Willem is a wildlife artist based in South Africa. He says "My aim is simply to express the beauty and wonder that is in Nature, and to heighten people's appreciation of plants, animals and the wilderness. Not everything I paint is African! Though I've never been there, I'm also fascinated by Asia and I've done paintings of Asian rhinos and birds as well. I may in future do some of European, Australian and American species too. I'm fascinated by wild things from all over the world! I mainly paint in watercolours. . . but actually many media including 'digital' paintings with the computer!"

Large-Spotted Genet by Willem

This is another illustration I made for the small carnivore project for the University of Venda. This is a Blotched Genet, Genetta maculata (which means genet with spots or blotches), sometimes also called a large-spotted genet. This may actually not be a species at all, but rather a form of the Botched Genet, Genetta tigrina. There is a huge variety of forms of these genets, and it is difficult to decide where to draw the lines between one species and another. In South Africa, at least, the situation is more clear-cut. The only confusable genet over here is the Small-spotted Genet, which is generally smaller, greyer, with small but distinct spots, an erectable mane of long hairs on its back, and a usually white-tipped tail. The large-spotted genet has a rather rusty background colour, with spots often tinged reddish brown. The spots also often join together into large, irregularly shaped blotches, or stripes, especially on the shoulders, neck and back. The dark and white markings on the face don't contrast as much as in the small-spotted genet. Body hairs are dense and somewhat shorter than those of the small-spotted genet, and there isn't an erectable mane on the back. The tail has very broad black or reddish-brown rings, and the tip is black. The large-spotted genet weighs between 1.2 and 3.1 kg/2.6 and 6.8 lbs. Built long and low, it reaches a total length of 1.1 m/44".

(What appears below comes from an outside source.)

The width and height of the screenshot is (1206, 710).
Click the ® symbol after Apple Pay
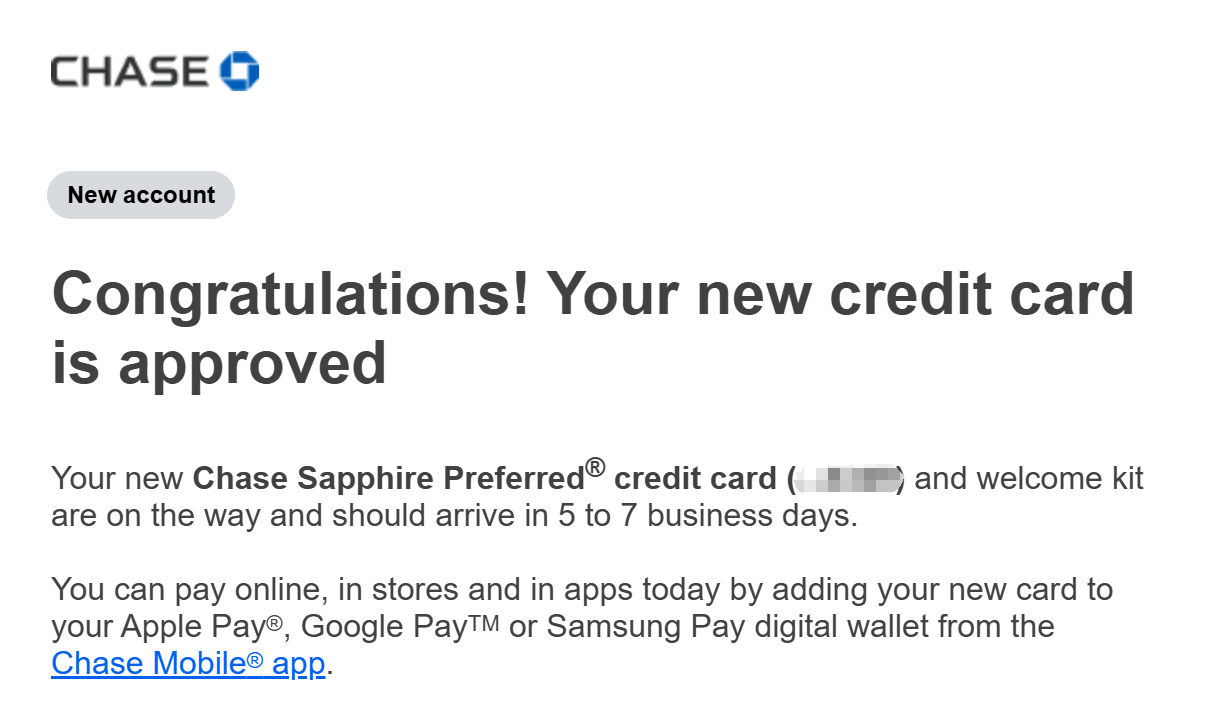[x=273, y=626]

In South Africa, the large-spotted genet generally inhabits moister, lusher areas than those frequented by the small-spotted, though there is overlap. It occurs in the fynbos region of the Western and Eastern Cape, in the Cape forests, and in savannahs and forests from the Eastern Cape northwards into Kwazulu-Natal, Mpumalanga and Limpopo. It is absent from the Karoo semi-desert, from the open grasslands of the Orange Free State, and from the drier savannahs. Outside of South Africa its distribution becomes confused because of difficulty separating it from very similar genet species (or sub-species as the case may be) but the entire complex of blotched genets occur over the entirety of sub-Saharan Africa apart from the driest desert regions.

Part of the small carnivore project is to teach communities to be less prejudiced against genets and other carnivores. The large-spotted genet in particular is thought to be a poultry killer. While it will in fact catch chicks if it can, it is actually more partial to rodents. It is fairly easy to protect chickens against these carnivores, and by catching so many mice and rats, they actually do farmers and folks with maize and vegetable gardens a favour. These genets also eat insects like termites, grasshoppers and beetles, other invertebrates like scorpions and centipedes, a few reptiles and amphibians, and a selection of wild fruits. Some have been recorded catching and eating aquatic critters like crabs and fish, but this is not at all usual.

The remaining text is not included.